L’Ufficio d’Informazione del Kurdistan in Italia documenta violazioni gravi e chiede indagini indipendenti e responsabilità internazionale
L’Ufficio d’Informazione del Kurdistan in Italia ha pubblicato un rapporto dal titolo “War Crimes in North and East Syria”, un documento che raccoglie, organizza e rende consultabili testimonianze, dati e materiali audiovisivi relativi a gravi violazioni del diritto internazionale umanitario e a crimini di guerra commessi nel Nord e nell’Est della Siria.
Non si tratta di una denuncia generica, né di un testo “di parte” da archiviare nel rumore di fondo della propaganda bellica. Al contrario, il valore del rapporto sta nella sua struttura: una sistematizzazione accurata di elementi che, se presi sul serio, chiamano in causa direttamente la comunità internazionale, le istituzioni europee, le organizzazioni per i diritti umani e il mondo dell’informazione.
Il documento riporta infatti una serie di episodi e dinamiche che configurano un quadro coerente di violenza contro la popolazione e contro l’ordine civile dei territori colpiti. Tra i crimini documentati figurano attacchi deliberati contro civili, uccisioni di donne e bambini, torture, detenzioni arbitrarie, oltre alla distruzione di infrastrutture civili e culturali e a pratiche di sfollamento forzato.
In altre parole: non semplici “effetti collaterali” della guerra, ma azioni che – per modalità, ripetizione e bersagli – assumono un carattere sistematico. Ed è proprio questo uno degli aspetti più inquietanti: il fatto che, a fronte di una mole crescente di testimonianze e materiali, continui a prevalere un silenzio politico e mediatico che finisce per rendere la violenza ancora più facile.
Il rapporto, implicitamente, mette a nudo una contraddizione: la retorica internazionale sulla tutela dei diritti umani si arresta spesso davanti alle convenienze geopolitiche. E quando un territorio diventa “periferia” nella gerarchia dell’attenzione globale, la vita delle persone che lo abitano rischia di diventare negoziabile, invisibile, sacrificabile.
Per questo la pubblicazione non è solo un atto informativo: è un appello urgente. È fondamentale che queste informazioni vengano conosciute, diffuse e prese in considerazione da istituzioni, media, organizzazioni per i diritti umani e società civile. Non per alimentare un generico sdegno, ma per ottenere ciò che il documento chiede con chiarezza: meccanismi indipendenti di indagine e responsabilità internazionale.

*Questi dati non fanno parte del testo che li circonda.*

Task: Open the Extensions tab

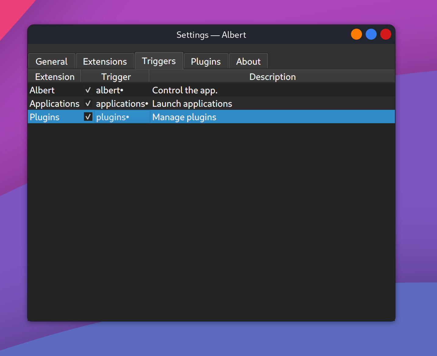Action: (x=105, y=61)
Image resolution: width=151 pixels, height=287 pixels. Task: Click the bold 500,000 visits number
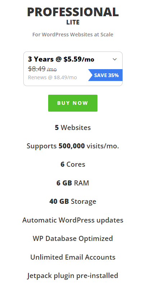pyautogui.click(x=72, y=146)
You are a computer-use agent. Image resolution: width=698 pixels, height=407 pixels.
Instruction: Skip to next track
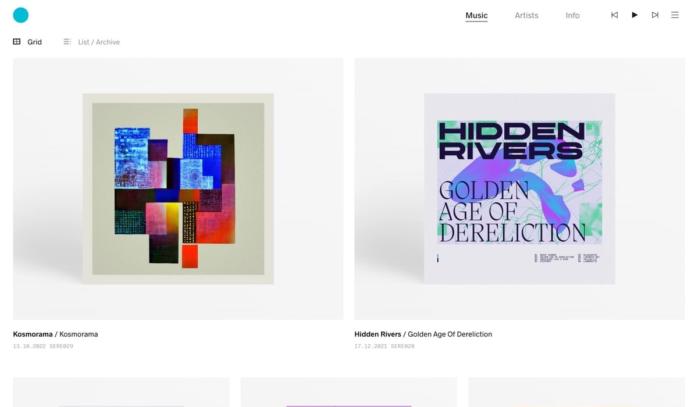tap(655, 15)
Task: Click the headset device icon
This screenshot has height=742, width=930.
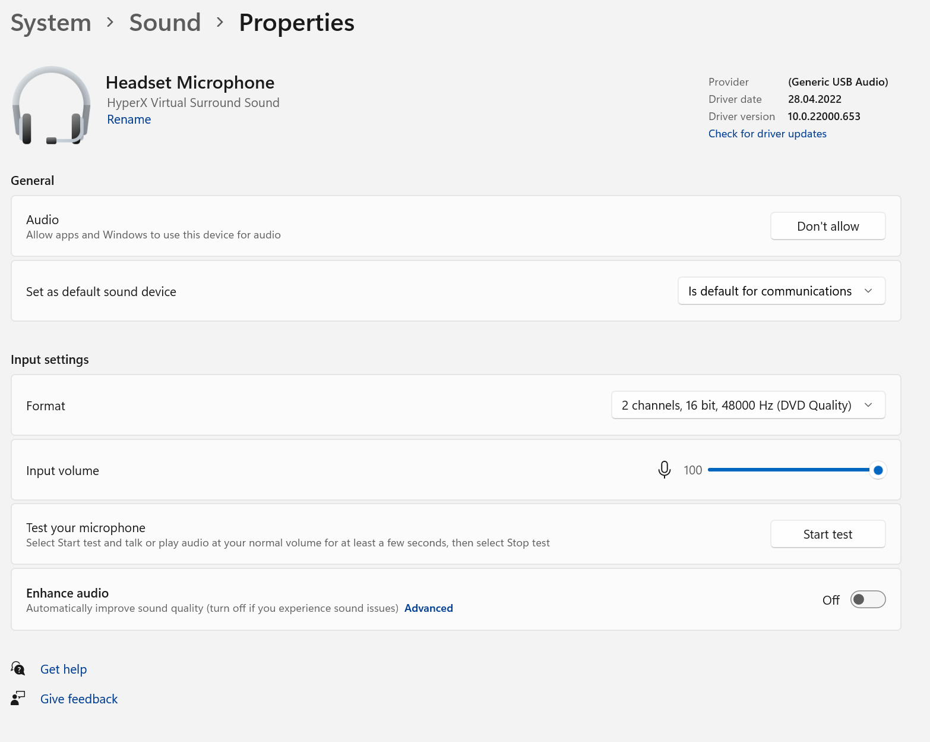Action: (51, 106)
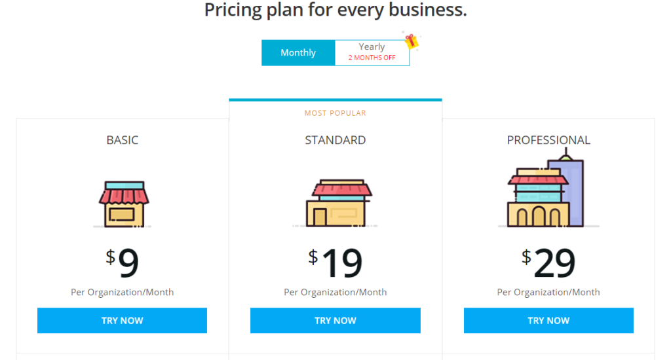The height and width of the screenshot is (360, 671).
Task: Click the Standard plan store icon
Action: tap(336, 204)
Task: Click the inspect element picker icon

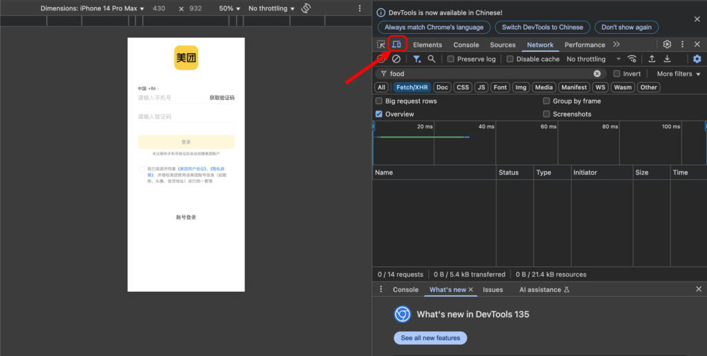Action: coord(381,45)
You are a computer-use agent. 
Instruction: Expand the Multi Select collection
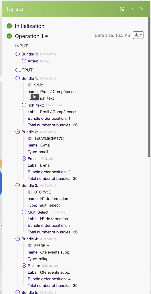pyautogui.click(x=24, y=212)
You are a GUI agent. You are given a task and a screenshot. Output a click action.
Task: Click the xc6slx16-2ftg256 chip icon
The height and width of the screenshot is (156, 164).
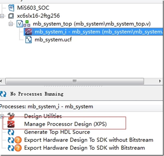11,16
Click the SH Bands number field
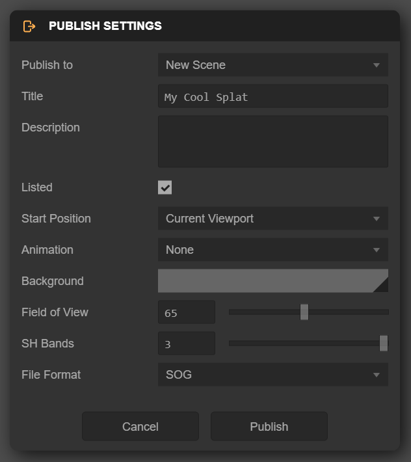The image size is (411, 462). [x=186, y=344]
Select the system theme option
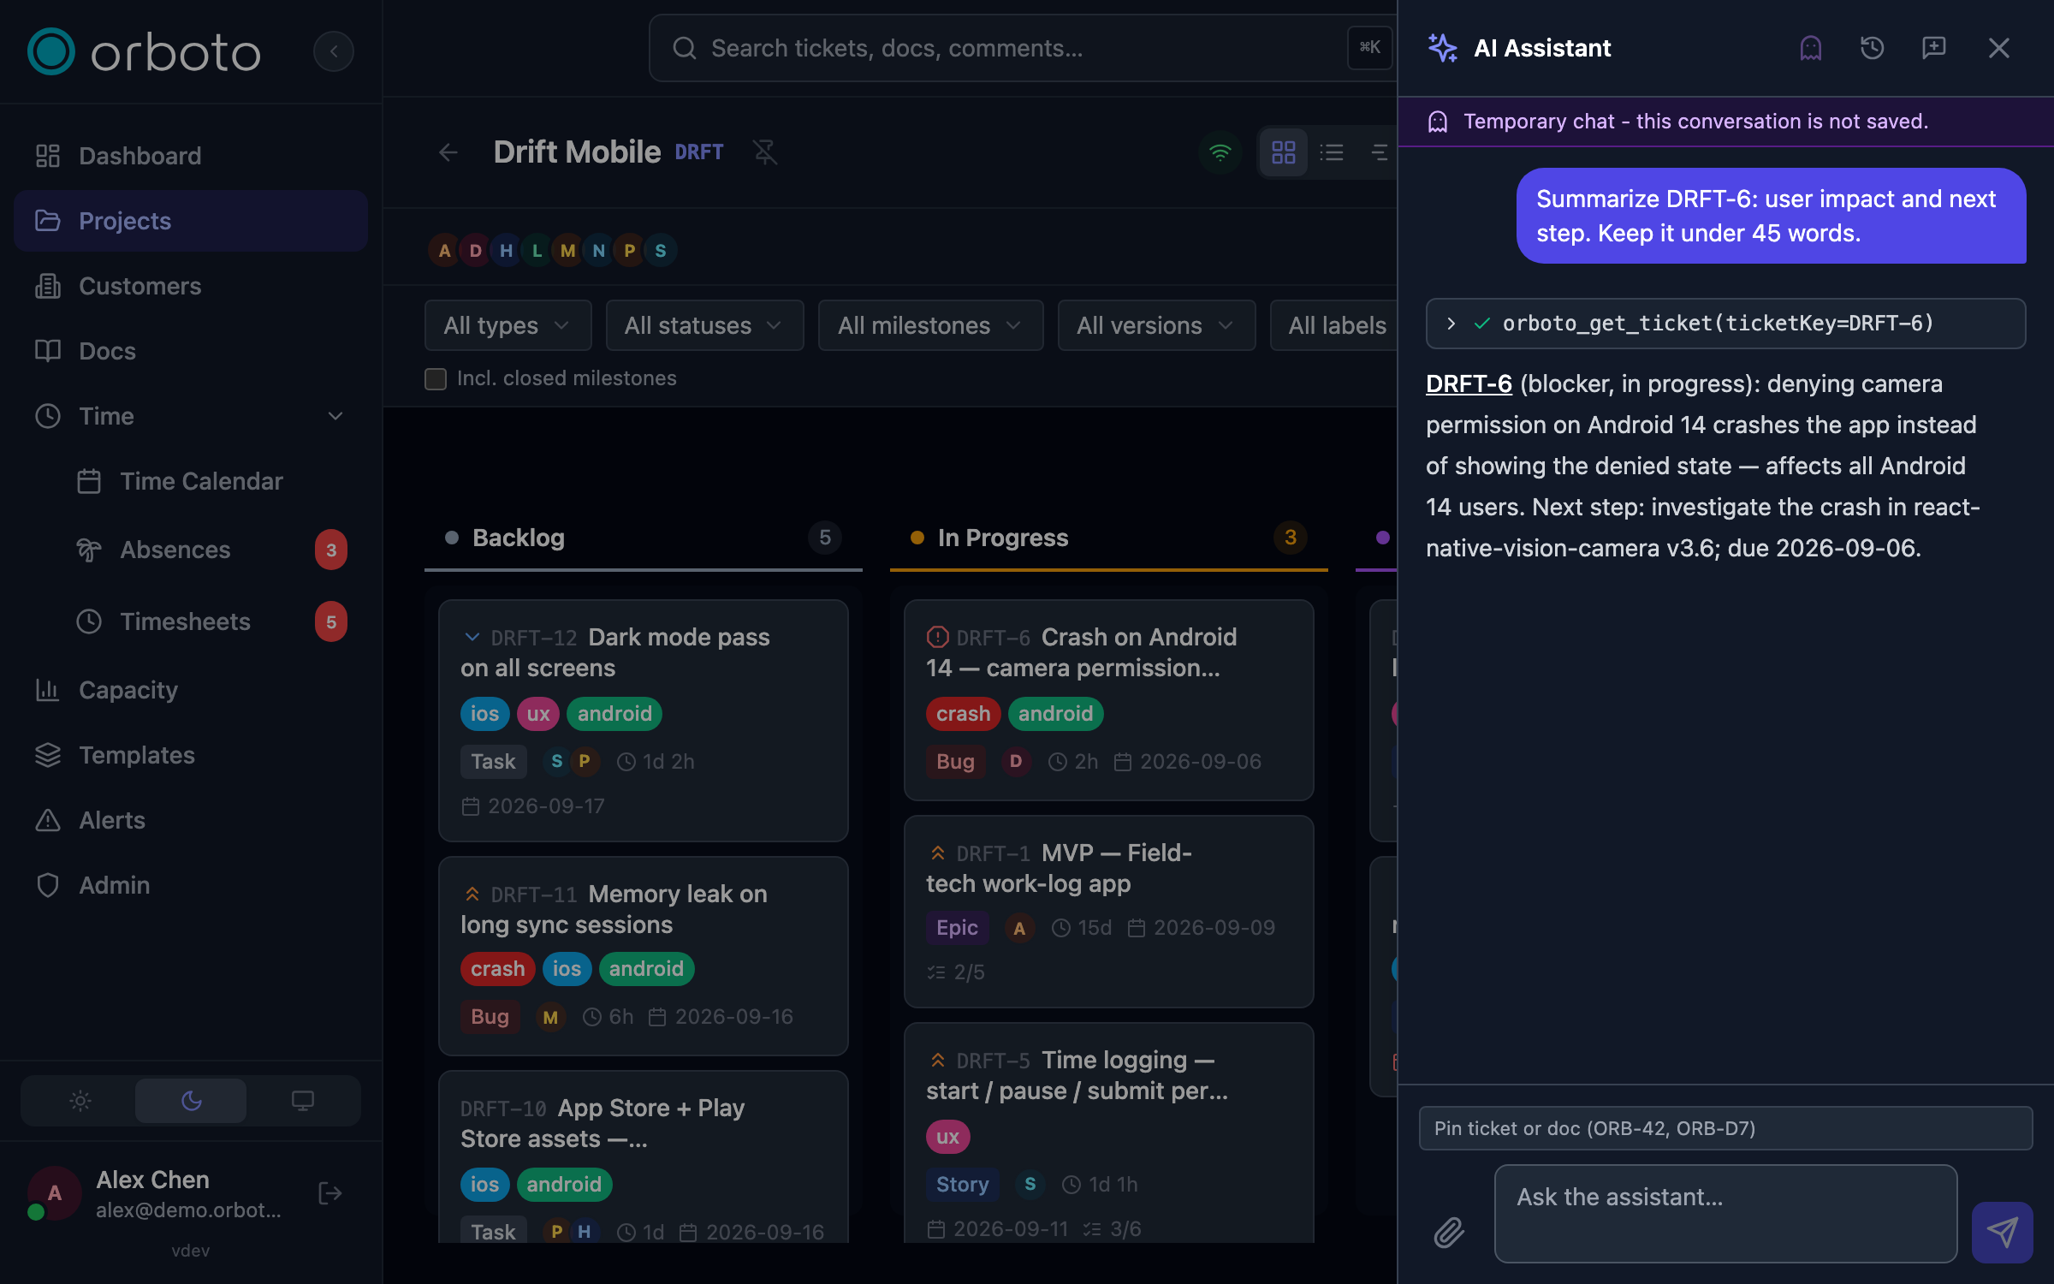This screenshot has width=2054, height=1284. pyautogui.click(x=302, y=1100)
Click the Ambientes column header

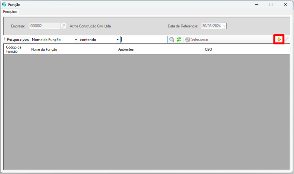(159, 49)
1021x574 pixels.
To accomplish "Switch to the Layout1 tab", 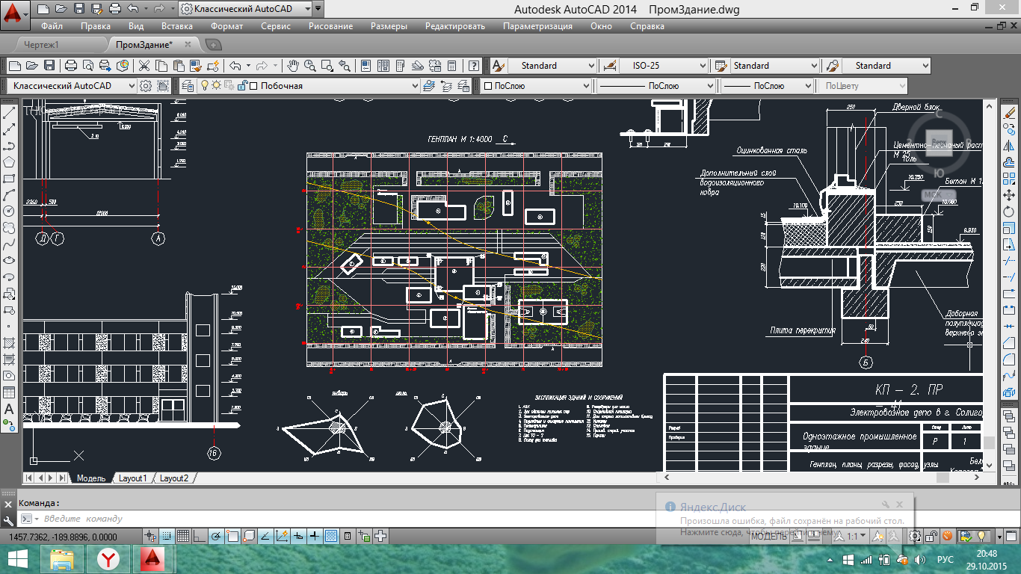I will click(133, 478).
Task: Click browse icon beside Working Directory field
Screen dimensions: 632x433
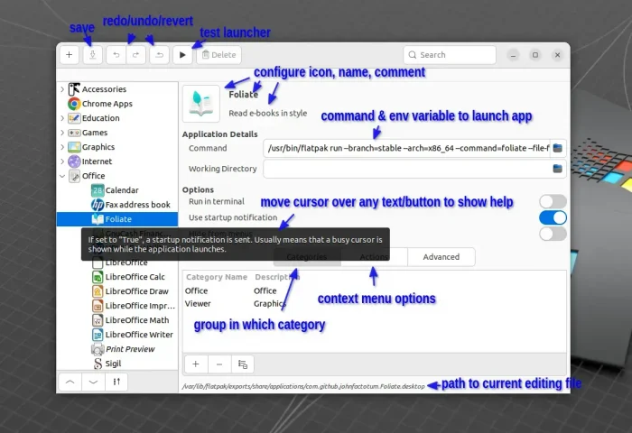Action: (x=557, y=169)
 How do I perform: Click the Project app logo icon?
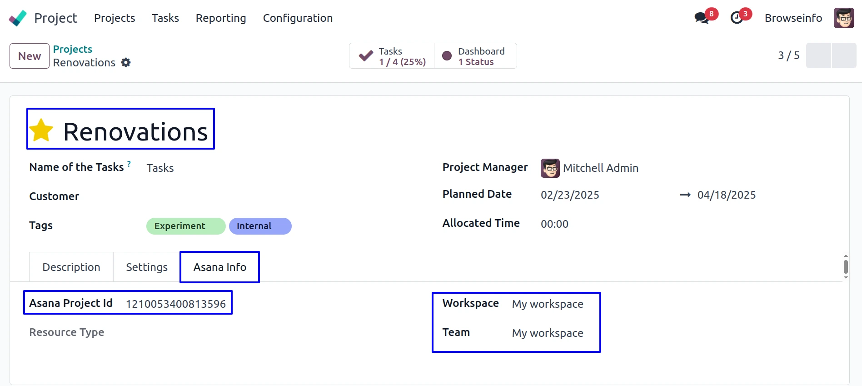tap(18, 18)
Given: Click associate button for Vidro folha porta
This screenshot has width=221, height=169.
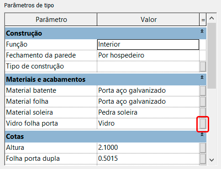Looking at the screenshot, I should point(203,123).
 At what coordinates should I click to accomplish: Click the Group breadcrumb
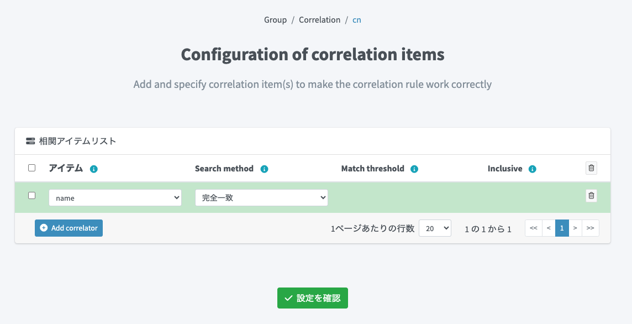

Perché senza indagine non c’è verità condivisa, senza verità non c’è giustizia, e senza giustizia la guerra diventa un’abitudine. Il rischio più grande, oggi, non è solo che i crimini continuino: è che diventino normali.
Questo rapporto prova a spezzare quella normalità. E chiunque creda che il diritto internazionale non sia solo una formula, ma una promessa, non può permettersi di ignorarlo.